Aslında uygulamaya baktığınız zaman sistem adından bile acayip. Seçimlere partiler giriyor ve seçim beyannamesi açıklıyor. Seçmene vaatlerini dile getiriyorlar. Ve bu partilerin bir de genel başkanları var. Örneğin; AKP’nin seçim beyannamesinde belirttiği vaatlere seçmen yüzde 35 oy veriyor. Demek ki vaatler konusunda ikna olmuyor. Ama oy vermediği vaatleri açıklayan partinin genel başkanına, yani o vaatleri parti adına da dile getiren isme yüzde 49,5 oy veriyor.

Cumhur ittifakı aynen böyleydi. 6 ayrı parti 6 ayrı seçim beyannamesi açıkladı. Vaatleri aynı olsaydı 6 ayrı parti olmazdı. Demek ki hepsininki farklıydı. AKP’yi ve vaatlerini beğenmeyen ve oy vermeyen seçmen bu vaatlerin sahibine oy veriyor. Acayip değil mi?

Son seçimlerde cumhur ile millet ittifakının farkı da tam buradaydı. Millet ittifakının adayının vaatlerini 6 ayrı parti beraberce oluşturmuştu. Cumhur ittifakında ortak olan sadece adaydı.

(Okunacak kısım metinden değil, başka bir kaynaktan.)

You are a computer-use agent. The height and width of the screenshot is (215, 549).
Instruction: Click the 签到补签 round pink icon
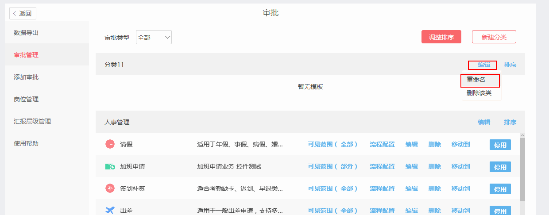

Partilerin anlamını yitirdiğini görebiliyoruz. Aday önemli ve anlamlı ama sistem değişikliği iddianız varsa parlamentodaki sayısal çoğunluk da bir anda önemli hale geliyor. 3 cumhurbaşkanlığı seçimi yaşadık. 2’si sistem değişikliğinden sonra. Muhalefetin elinde hayli veri olması lazım bu 3 seçim deneyiminden. İşte sıkıntı tam da burada, bu verilerin olup olmadığında.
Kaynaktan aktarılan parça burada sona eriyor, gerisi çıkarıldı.